§ **Text**:
About honeymoon cystitis

Euphoria can be an apt description of the way most people feel on their honey moon. And as newlyweds, they always know that this is a new start to their life and that nothing can go wrong from then on; the optimism soars high above the ceiling and through the roof. There is however a noticeable blemish that comes with intercourse when couples seek to consummate a marriage as witnessed in a substantial number of couples during and soon after their honeymoon that is commonly known as “Honey moon cystitis”.

Honeymoon cystitis can occur when a woman has sexual intercouse for the first time, or when a woman has sex after a long time without any sexual activity. During sexual intercourse, E. coli bacteria which lives on the skin around the anus can be transferred to the urethra. Sexual activity aids the movement of microorganisms (mostly bacteria) up the urinary tract where they cause the most havoc, later manifesting as symptoms of Urinary Tract Infection as bacteria colonises the urinary tract. Honeymoon cystitis remains more common among young women in their twenties although single women in there fifties are increasingly reporting the problem.

Forgetting the diction that surrounds “Honey moon cystitis” and its very strong connection with sexual activity as a predisposing factor and seeking to address the bigger picture of reproductive health, there are many other ways how people would contract urinary tract infections but as a preamble let’s first ascertain some facts.

§ **Dataset content**:
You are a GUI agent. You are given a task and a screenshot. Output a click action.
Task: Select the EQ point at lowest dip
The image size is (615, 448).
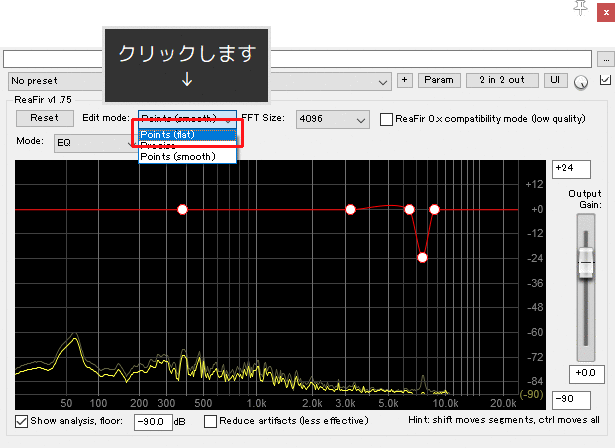coord(422,258)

§ **Assigned task 1**: According to the text about honeymoon cystitis, what kind of bacteria can be transferred to the urethra during sexual intercourse?
§ **Assigned task 2**: Write out the stretch of the honeymoon cystitis text from "Forgetting the diction" through "ascertain some facts.", word for word.

§ **Result 1**: E. coli bacteria

§ **Result 2**:
Forgetting the diction that surrounds “Honey moon cystitis” and its very strong connection with sexual activity as a predisposing factor and seeking to address the bigger picture of reproductive health, there are many other ways how people would contract urinary tract infections but as a preamble let’s first ascertain some facts.